Iron ore surged, with futures in China finishing at the highest level in more than a year, after a deadly dam collapse at a mine run by top producer  Vale SA spurred concern that global supplies will be interrupted, potentially tightening the market and aiding the company’s rivals. May futures rallied as much as 6.3 percent to 567.5 yuan a ton on the Dalian Commodity Exchange, the highest price for the most-active contract since September 2017. Iron ore is headed for a second monthly advance following a series of incidents that have hit the global supply chain, with the disaster in Brazil following a fire at a port facility owned by Rio Tinto Group earlier this month, and a train derailment that hit BHP Group’s operations in November. The raw material’s recent advance has also been underpinned by signs that winter curbs on mills in China have been less severe than expected, boosting demand.

Brexit Backtrack

Prime Minister Theresa May is backing a plan to ditch the most contentious part of her Brexit deal as she scrambles for a compromise all sides can support, with time running out before the U.K. leaves the European Union.

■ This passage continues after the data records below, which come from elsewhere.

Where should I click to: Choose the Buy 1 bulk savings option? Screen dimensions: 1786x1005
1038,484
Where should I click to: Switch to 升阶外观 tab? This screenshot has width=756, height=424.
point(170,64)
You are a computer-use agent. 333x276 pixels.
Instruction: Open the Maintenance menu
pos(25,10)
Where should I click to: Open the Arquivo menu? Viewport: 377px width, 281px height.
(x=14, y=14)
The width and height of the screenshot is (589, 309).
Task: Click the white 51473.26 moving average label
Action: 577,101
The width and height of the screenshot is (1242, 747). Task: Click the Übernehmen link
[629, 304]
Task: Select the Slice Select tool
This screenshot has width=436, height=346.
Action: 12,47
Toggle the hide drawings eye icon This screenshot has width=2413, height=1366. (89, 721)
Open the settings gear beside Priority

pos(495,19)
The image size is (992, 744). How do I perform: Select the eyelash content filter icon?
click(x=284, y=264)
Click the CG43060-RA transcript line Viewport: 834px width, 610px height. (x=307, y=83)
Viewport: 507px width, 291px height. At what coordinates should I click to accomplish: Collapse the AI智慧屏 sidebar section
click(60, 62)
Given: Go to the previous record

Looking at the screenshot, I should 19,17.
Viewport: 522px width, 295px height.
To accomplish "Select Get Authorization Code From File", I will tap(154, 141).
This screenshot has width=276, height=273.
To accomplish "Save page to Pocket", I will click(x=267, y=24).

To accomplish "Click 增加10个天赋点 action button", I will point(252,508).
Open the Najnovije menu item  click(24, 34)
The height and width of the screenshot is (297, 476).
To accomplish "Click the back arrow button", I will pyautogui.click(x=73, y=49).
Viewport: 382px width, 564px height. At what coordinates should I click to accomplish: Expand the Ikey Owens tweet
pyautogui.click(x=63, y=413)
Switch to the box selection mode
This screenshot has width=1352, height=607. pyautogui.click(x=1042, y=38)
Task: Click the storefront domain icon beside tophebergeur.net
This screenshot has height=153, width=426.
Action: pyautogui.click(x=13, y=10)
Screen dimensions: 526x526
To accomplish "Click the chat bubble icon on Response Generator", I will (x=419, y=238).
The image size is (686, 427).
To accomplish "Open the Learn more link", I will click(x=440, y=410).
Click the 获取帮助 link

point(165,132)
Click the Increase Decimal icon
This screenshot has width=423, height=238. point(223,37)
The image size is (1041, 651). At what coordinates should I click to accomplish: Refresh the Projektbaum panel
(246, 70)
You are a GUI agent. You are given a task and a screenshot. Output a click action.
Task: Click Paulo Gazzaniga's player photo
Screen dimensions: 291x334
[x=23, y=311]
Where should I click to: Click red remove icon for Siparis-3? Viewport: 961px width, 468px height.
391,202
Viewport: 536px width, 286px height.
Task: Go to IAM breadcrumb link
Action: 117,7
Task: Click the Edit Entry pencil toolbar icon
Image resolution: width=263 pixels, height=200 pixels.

In a dramatic meeting on Monday, May effectively abandoned the agreement she’s spent the past 18 months negotiating with the EU and threw the weight of her government behind a move to re-write the deal.  May urged hundreds of Conservative politicians crammed into a meeting room inside Parliament to support the proposal, which would strip out the so-called backstop plan for the Irish border, wrecking a compromise she’s agreed to with the EU in the hope of securing one with her own party.